[Records for the exercise — start]

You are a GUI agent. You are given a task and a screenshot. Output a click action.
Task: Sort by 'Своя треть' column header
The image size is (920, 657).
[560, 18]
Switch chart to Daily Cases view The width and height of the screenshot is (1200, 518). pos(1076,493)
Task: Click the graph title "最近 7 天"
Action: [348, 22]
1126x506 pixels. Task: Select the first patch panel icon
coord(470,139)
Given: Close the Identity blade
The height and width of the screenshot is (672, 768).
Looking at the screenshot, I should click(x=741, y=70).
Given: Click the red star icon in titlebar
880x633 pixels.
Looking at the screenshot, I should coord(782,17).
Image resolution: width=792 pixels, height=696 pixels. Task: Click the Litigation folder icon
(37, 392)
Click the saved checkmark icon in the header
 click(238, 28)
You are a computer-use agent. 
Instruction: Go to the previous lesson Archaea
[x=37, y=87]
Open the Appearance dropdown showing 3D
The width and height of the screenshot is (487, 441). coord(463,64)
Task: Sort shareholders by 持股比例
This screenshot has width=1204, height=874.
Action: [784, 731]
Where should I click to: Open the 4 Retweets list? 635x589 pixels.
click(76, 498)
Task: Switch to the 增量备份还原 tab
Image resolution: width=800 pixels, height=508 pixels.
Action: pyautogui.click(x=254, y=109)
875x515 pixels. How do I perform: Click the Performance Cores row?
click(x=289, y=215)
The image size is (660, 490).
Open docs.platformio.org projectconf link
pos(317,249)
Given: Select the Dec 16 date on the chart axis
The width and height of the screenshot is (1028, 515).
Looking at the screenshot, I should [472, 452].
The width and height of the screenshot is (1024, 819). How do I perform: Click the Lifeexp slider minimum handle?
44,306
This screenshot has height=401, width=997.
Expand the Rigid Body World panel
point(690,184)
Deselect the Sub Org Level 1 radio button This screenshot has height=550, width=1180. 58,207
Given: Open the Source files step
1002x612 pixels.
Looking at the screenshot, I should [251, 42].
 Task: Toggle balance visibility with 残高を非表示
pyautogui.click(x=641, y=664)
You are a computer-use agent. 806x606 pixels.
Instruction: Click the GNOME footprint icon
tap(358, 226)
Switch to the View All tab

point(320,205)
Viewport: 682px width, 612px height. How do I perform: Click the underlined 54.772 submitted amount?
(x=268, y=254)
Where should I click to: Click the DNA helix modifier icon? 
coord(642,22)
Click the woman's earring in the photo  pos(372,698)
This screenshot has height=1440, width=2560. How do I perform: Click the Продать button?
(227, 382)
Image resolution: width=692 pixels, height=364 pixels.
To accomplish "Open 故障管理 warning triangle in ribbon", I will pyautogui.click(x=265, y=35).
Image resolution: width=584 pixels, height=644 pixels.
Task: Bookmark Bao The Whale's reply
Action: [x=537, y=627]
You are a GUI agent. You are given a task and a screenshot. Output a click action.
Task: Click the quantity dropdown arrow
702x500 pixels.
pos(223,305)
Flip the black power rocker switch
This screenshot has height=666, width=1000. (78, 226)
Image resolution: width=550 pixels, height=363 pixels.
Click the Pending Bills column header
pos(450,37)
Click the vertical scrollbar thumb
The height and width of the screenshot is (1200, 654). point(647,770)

[Records for the exercise — finish]

» **Exercise requirements**: Using the entries above, find all lines with "Sort". Copy them.

» **Exercise solution**:
Task: Sort by 'Своя треть' column header
Task: Sort shareholders by 持股比例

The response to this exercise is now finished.